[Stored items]
::::
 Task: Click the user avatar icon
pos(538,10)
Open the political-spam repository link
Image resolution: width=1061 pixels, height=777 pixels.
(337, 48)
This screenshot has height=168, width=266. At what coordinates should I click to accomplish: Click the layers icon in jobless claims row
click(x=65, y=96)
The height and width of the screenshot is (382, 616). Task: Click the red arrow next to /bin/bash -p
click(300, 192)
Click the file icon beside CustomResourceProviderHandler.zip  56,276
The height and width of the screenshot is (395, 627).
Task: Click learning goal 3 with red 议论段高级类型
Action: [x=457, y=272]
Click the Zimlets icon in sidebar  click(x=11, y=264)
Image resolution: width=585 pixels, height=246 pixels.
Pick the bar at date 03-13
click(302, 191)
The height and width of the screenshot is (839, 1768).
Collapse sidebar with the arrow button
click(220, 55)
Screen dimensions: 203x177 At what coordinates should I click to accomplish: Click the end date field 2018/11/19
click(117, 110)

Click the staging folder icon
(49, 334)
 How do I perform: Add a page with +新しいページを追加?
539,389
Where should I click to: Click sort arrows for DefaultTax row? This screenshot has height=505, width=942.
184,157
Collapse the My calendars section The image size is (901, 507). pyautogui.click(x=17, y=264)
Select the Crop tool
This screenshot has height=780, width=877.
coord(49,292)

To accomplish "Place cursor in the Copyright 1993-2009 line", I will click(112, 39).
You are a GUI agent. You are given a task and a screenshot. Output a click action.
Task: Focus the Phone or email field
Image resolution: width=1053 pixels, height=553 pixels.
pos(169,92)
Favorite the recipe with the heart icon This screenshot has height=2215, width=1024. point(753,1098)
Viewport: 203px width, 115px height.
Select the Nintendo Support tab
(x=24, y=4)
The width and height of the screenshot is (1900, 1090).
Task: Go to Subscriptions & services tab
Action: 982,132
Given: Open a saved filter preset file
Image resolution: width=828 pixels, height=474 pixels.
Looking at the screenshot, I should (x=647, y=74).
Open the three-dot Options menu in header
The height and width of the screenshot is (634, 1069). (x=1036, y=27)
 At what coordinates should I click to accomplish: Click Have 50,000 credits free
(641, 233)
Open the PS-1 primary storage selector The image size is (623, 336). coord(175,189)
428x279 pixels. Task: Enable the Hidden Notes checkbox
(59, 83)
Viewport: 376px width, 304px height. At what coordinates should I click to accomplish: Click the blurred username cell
::::
- _PROBLEM DETAILS_:
Nothing may be omitted. Restate all of the entries exactly.

- _FINAL ANSWER_:
 Task: Click the user avatar icon
pos(538,10)
Open the political-spam repository link
Image resolution: width=1061 pixels, height=777 pixels.
(337, 48)
This screenshot has height=168, width=266. At what coordinates should I click to accomplish: Click the layers icon in jobless claims row
click(x=65, y=96)
The height and width of the screenshot is (382, 616). Task: Click the red arrow next to /bin/bash -p
click(300, 192)
Click the file icon beside CustomResourceProviderHandler.zip  56,276
The height and width of the screenshot is (395, 627).
Task: Click learning goal 3 with red 议论段高级类型
Action: [x=457, y=272]
Click the Zimlets icon in sidebar  click(x=11, y=264)
Image resolution: width=585 pixels, height=246 pixels.
Pick the bar at date 03-13
click(302, 191)
The height and width of the screenshot is (839, 1768).
Collapse sidebar with the arrow button
click(220, 55)
Screen dimensions: 203x177 At what coordinates should I click to accomplish: Click the end date field 2018/11/19
click(117, 110)

Click the staging folder icon
(49, 334)
 How do I perform: Add a page with +新しいページを追加?
539,389
Where should I click to: Click sort arrows for DefaultTax row? This screenshot has height=505, width=942.
184,157
Collapse the My calendars section The image size is (901, 507). pyautogui.click(x=17, y=264)
Select the Crop tool
This screenshot has height=780, width=877.
coord(49,292)

To accomplish "Place cursor in the Copyright 1993-2009 line", I will click(112, 39).
You are a GUI agent. You are given a task and a screenshot. Output a click action.
Task: Focus the Phone or email field
Image resolution: width=1053 pixels, height=553 pixels.
pos(169,92)
Favorite the recipe with the heart icon This screenshot has height=2215, width=1024. point(753,1098)
Viewport: 203px width, 115px height.
Select the Nintendo Support tab
(x=24, y=4)
The width and height of the screenshot is (1900, 1090).
Task: Go to Subscriptions & services tab
Action: 982,132
Given: Open a saved filter preset file
Image resolution: width=828 pixels, height=474 pixels.
Looking at the screenshot, I should (x=647, y=74).
Open the three-dot Options menu in header
The height and width of the screenshot is (634, 1069). (x=1036, y=27)
 At what coordinates should I click to accomplish: Click Have 50,000 credits free
(641, 233)
Open the PS-1 primary storage selector The image size is (623, 336). coord(175,189)
428x279 pixels. Task: Enable the Hidden Notes checkbox
(59, 83)
Viewport: 376px width, 304px height. At what coordinates should I click to accomplish: Click the blurred username cell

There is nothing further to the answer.